Wednesday, 7 January 2015

L'Albratoss - A Lyrical Ballad





L’Albatross    -   A  Lyrical  Ballad







It’s a bird…..It’s a plane…….It’s Albatross


The name Albatross  prompts a flash back  to my high school days in 1970’s the most  famous English poem “The Rhyme of The Ancient Mariner” by Samuel Taylor Coleridge, an English poet.   It’s a pretty great poem with strong human emotions.  Albatross is considered to be a pious, good luck sea bird.  It follows the ship and considered as a good omen by the Mariner aka Captain.


“An Albatross appears and leads them out of Antartic”.  


 An Albatross shows up and steer them through the fog and provide good wind.  


“The ice was all around,
It cracked and growled,
And roared and howled,
Like noises in Sound!
Through the fog it came”.


An Albatross aloft is a spectacular sight. Albatross has longest wingspan up to 11 ft. (3.4 meters).  The wide winged and long lived Albatrosses are rarely seen in land preferring to stay out on the ocean except to raise and mate their young.  The Albatrosses use their formidable wingspan to ride the ocean winds and sometimes to glide for hours without rest or even a flap of their wings.  They also float on the sea surface.  An Albatross has a life span of 50 years.  The Ornithologists are fascinated by Albatross.  They eat fish and drink salt water. An albatross is the most legendary of all birds.



Some people hunt Albatross with a cross bow.
  

“The spirit who bideth by himself
in the land of mist and snow,
He loved the bird that loved the man
Who shot him with his bow”.


Ma Nishada…..don’t shoot the bird that loved man.  It reminds us of Jadayu, the legendary bird from Ramayana that tried to stop Ravana from absconding Sita.
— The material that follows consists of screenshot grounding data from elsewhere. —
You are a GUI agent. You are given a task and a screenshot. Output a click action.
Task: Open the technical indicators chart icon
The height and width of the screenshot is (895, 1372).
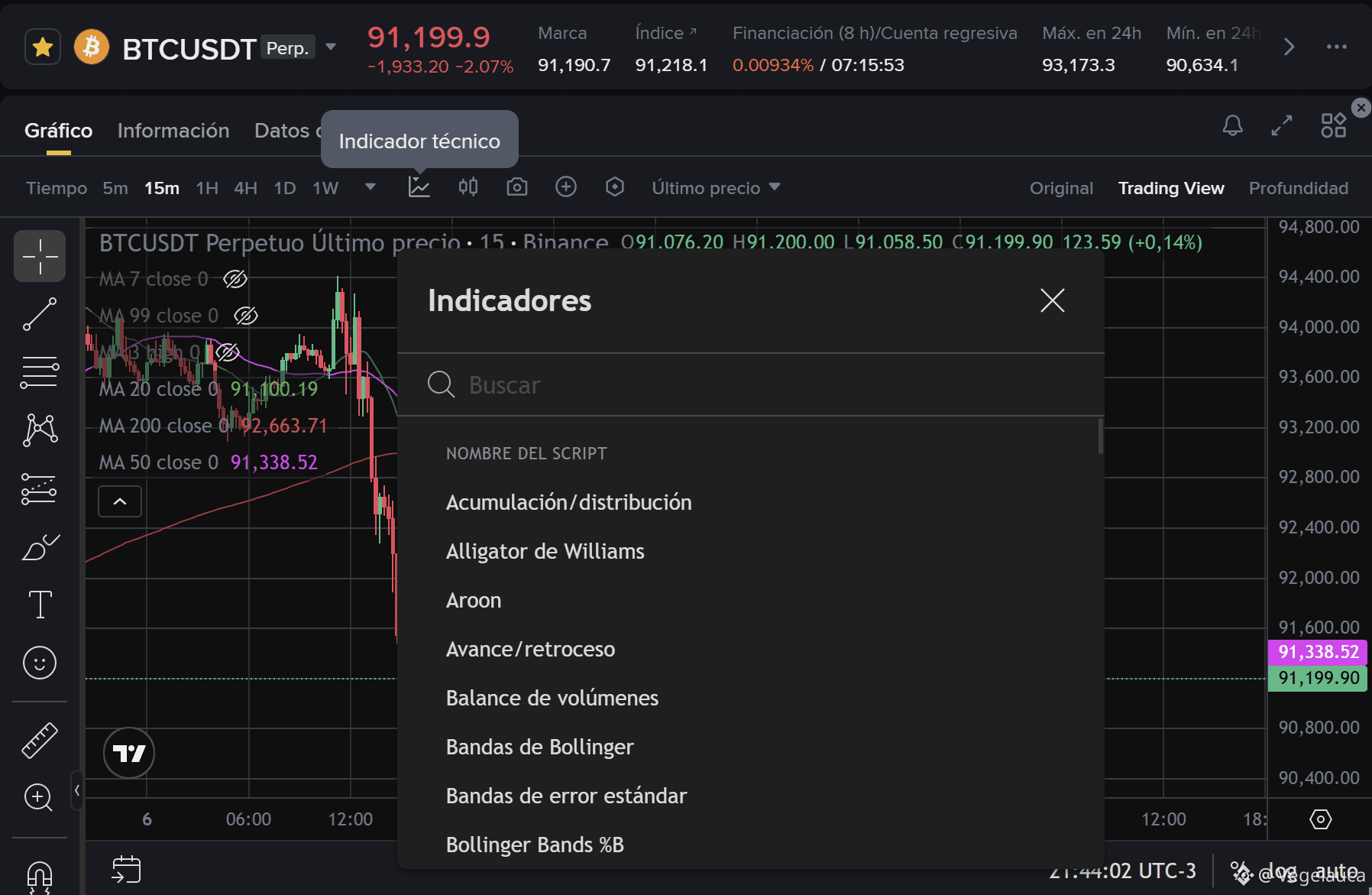click(x=419, y=187)
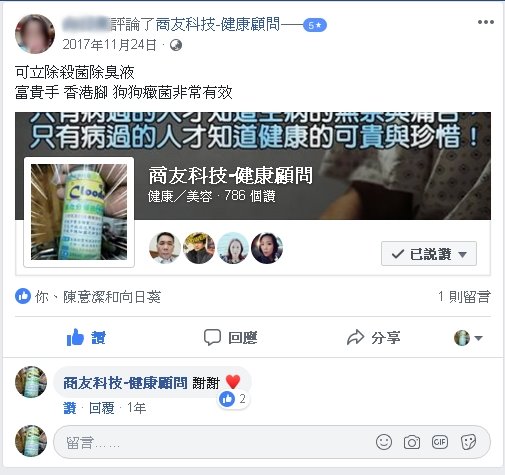
Task: Open the profile switcher dropdown beside 分享
Action: click(468, 338)
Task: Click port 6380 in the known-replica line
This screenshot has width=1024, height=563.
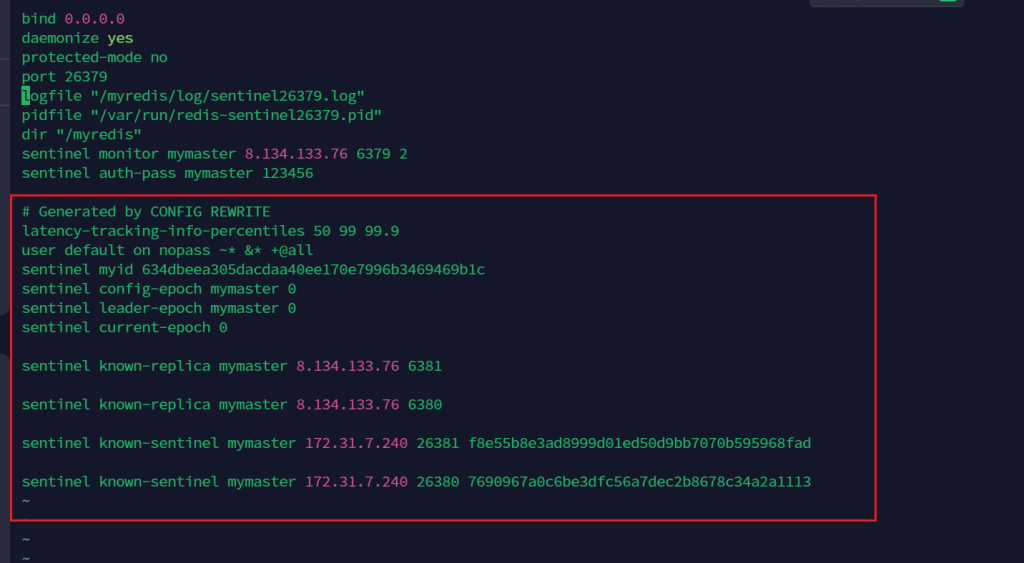Action: (424, 405)
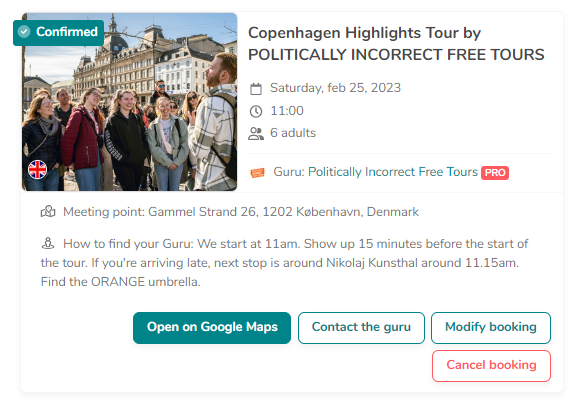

“He prayeth best, who loveth best
All things both great and small;
Dear bird who loveth us
He made and loveth all.”


The poet resembles this prince of cloud and sky –


“ A wind from the South
Propelled the ship
As it returned Northward
Through fog and floating ice”.


Samuel Taylor Coleridge was a poet, critic and a philosopher most famous for Lyrical Ballads.  He co-authored “Lyrical Ballads” a collection of poems with the famous English poet William Wordsworth.


The poems still retains its hypnotic strength.

           
The name Albatross featured in many works of books, fiction, songs, bands etc. through centuries.


In Herman Melvilles’  “Moby Dick” there is a reference to Coleridge’s Albatross which is extended to fit the narrative’s focus on the symbolic connotations of whiteness.


Albatross studio version – Fleetword Mac is one of the greatest instrumental tracks of all time.  This song is a biggest ever selling Rock instrumental hit in the U.K.   A beautiful, haunting, thought invoking piece of music.


The Lyrical Ballads are romantic poems of Victorian Era.   


“Hymn before Sunrise” is a Lyrical Ballad.


  “Water, water everywhere
    Nor any drop to drink”.


This famous quote water, water everywhere but not a drop to drink is originated from the “Rhyme of The Ancient Mariner”.

In our life there are many things that are plenty like sea water but something with substance and great value like unconditional love is in scarcity.

Sometime we tend to forget the love abstract in nature.  This is a quality I would like to see in our near and dear.

An Albatross that flies high developing its strongest and widest wings is an allegory for me for its sustenance in the orbit for extended long hours like a hardworking species.


Long live Albatross..!!


Let the Lyrical romantic poem like, “Hymn before Sunrise “the Lyrical Ballad conquer centuries.